Rótulos não são garantia de qualidade
A palavra "política" provém do vocábulo grego pólis, que eram as Cidades-estado da antiga Grécia, significando a reunião de pessoas que formam uma sociedade. Enfim, política é tudo aquilo que diz respeito coletividade, e exercício do poder na sua concepção mais ampla, no sentido de o que podemos ou não podemos na coletividade. Então, é necessário saber diferenciar política partidária do termo política para poder formular uma opinião mais justa e menos ignorante sobre o assunto. Até dar bom dia para o motorista do ônibus é política, coisa que muita gente que se diz interessada pelo assunto não sabe fazer. O descrédito da política partidária no Brasil tem muito mais a ver com valores sociais do que com discernimento intelectual. Tem mais a ver com o que a política partidária defende do que com o ente político em cada um de nós. Uma legenda de partido não vem com caráter embutido. Por mais que cada partido defenda no seu discurso uma gama de valores, servindo de critério para formular esse mesmo discurso, que distante da prática acaba servindo unicamente como instrumento de dissimulação, não significa nada além do discurso em si, meramente palavras... E a questão da crítica não reside em escolher para que "time" eu tremulo a bandeira, porque os elencos e a tática são as mesmas, independente da camisa, mas sim qual a bandeira que levanto e o que me levou a defende-la. O não lidar comum com transparência permite que sejamos usados como bucha de canhão numa guerra onde somos vítimas, pelo menos a grande maioria de nós.

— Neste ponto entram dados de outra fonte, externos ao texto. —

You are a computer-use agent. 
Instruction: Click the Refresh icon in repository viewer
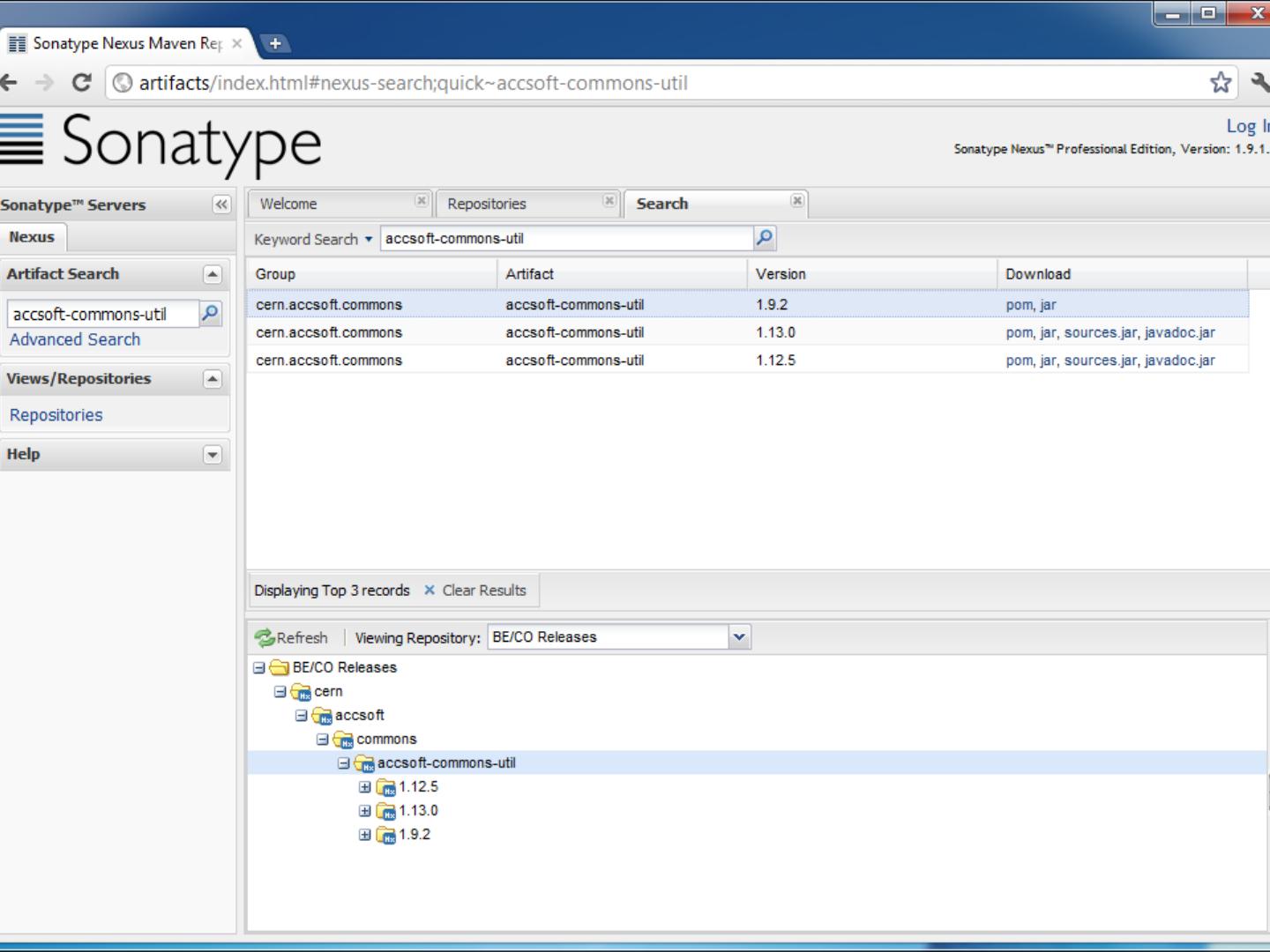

Essa visão estreita que temos sobre política contamina todos os meios de exercício e convívio coletivo, pois a política é produto dessa condição coletiva da nossa existência, bem como a comunicação. O vínculo partidário atribuído as entidades sindicais são uma herança da ascensão ao poder através do uso dessas instituições como trampolim para a vida pública. E, apesar de ser verdade que grande parte das entidades sindicais no país defendem posições político-partidárias, que não contemplam as necessidades da militância dos trabalhadores, na sua raiz elas não existem para isso e tal situação não é condição para a existência delas. Os partidos, atrás de formar seus "currais", assaltaram as entidades civis através do uso da paixão e esperança dos trabalhadores em construir um país mais justo e solidário. Não há diferença em partido político na minha avaliação. PT, PSDB, DEM e os demais partidos no país cumprem um papel idêntico na desmobilização do povo, fomento a apatia e exploração da massa em detrimento da manutenção do poder das elites. O conluio de políticos, empresários, magistrados e demais figuras influentes em termos de poder econômico e social representam essa face nefasta do poder que nos oprime, não são apenas alguns seguimentos da elite ou um ou outro sujeito pontual o responsável por tamanha inércia social no Brasil. Portanto, considerando essa visão, comete-se um equívoco - que muitas vezes é proposital - no julgamento da crítica a situação (governo) como sendo uma posição de quem quer fazer oposição apenas, bem como o juízo sobre a crítica a oposição, como sendo defesa do governo tão somente. Todos são "farinha do mesmo saco" e a responsabilidade cidadã não deve passar por uma escolha de posicionamento fundamentalista com relação a ideologia ou partido político, assim como se faz muitas vezes com futebol e religião.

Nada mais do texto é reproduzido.